Die allermeisten von uns haben so Angst vorm Sterben, weil wir nicht richtig leben. Weil wir uns und unsere Gefühle verstecken. In Deckung bleiben, Recht behalten wollen. Nicht zugeben, was uns berührt, verunsichert, wütend macht. Aber was haben wir davon? Es ist ein Leben unter einer Maske, die uns nicht frei atmen lässt. In einer Rüstung, die uns einengt. Es mag sein, dass uns, als wir klein waren und es gebraucht hätten, Niemand so richtig gezeigt hat wie das geht. Wie Leben geht. Aber es ist nicht zu spät. Wir können es lernen. Indem wir JA sagen zum Leben und zu uns selbst! Leben heißt Lernen. Wir haben überhaupt kein Anrecht darauf, glücklich zu sein. Aber wir können es werden, wenn wir den Widerstand gegen die Gegenwart aufgeben. Gegen unsere aktuelle Lebenssituation und uns öffnen für die Lektion, die Chance, die sich uns bietet. Um mehr wir selbst, lebendiger, kraftvoller: einfach mehr Mensch zu werden. Wenn wir uns trauen, mit offenem Herzen durchs Leben zu gehen. Uns trauen, verletzlich zu sein. Berührt zu werden. Echt zu sein. Und wir werden und dürfen Fehler machen. Das ist menschlich. Aber wir können jeden Tag üben, besser zu werden.
Nur wenn wir den Widerstand gegen die Gegenwart aufgeben, können wir glücklich werden.
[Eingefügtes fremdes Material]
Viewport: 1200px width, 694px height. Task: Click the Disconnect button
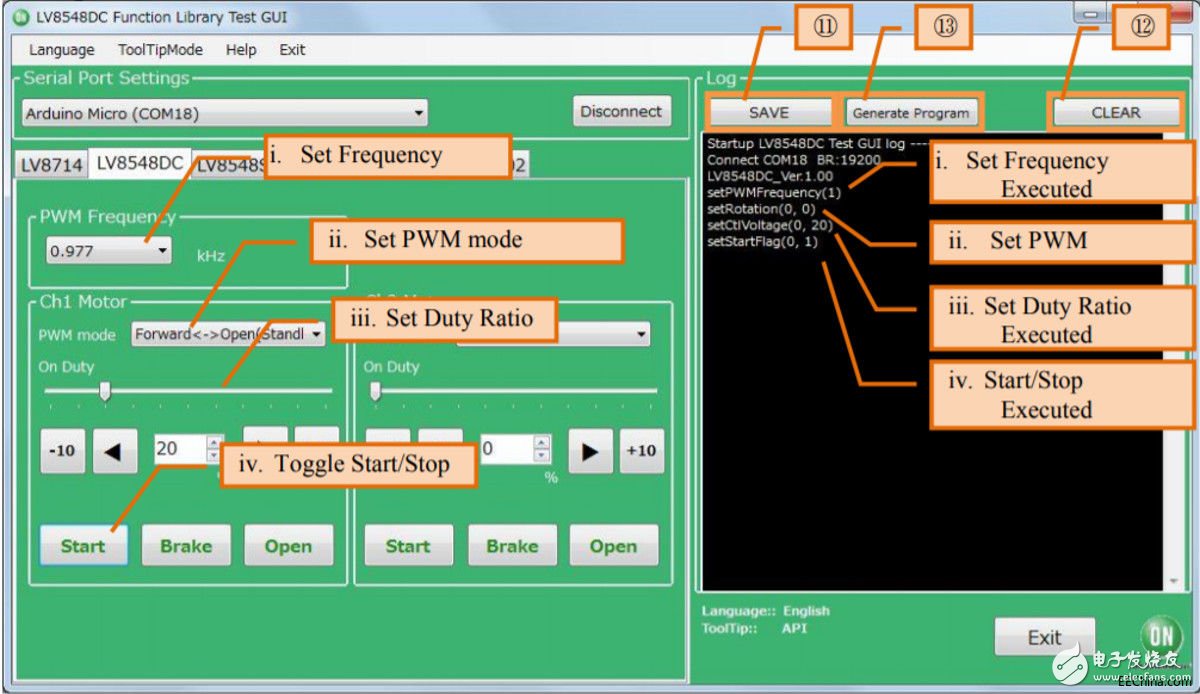(621, 112)
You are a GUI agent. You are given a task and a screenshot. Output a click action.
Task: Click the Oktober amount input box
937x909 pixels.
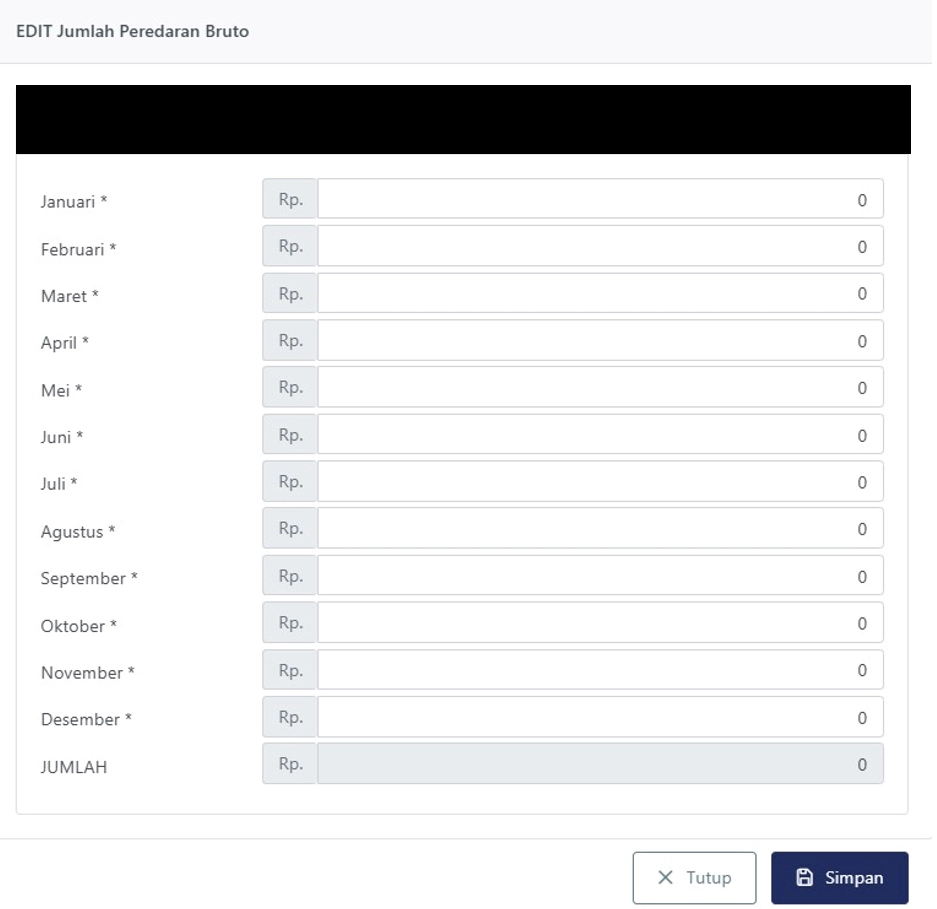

Auf Bildern war mein Schulkamerad noch schlanker als früher, auf einem saß er im Rollstuhl. Doch immer strahlte etwas durch ihn hindurch. Eine Kraft, eine Präsenz, eine Würde, die mich tief anrührt und ehrfürchtig sein lässt. Davor wie kostbar das Leben ist. Und vor der Frage, wie wir in Erinnerung bleiben wollen.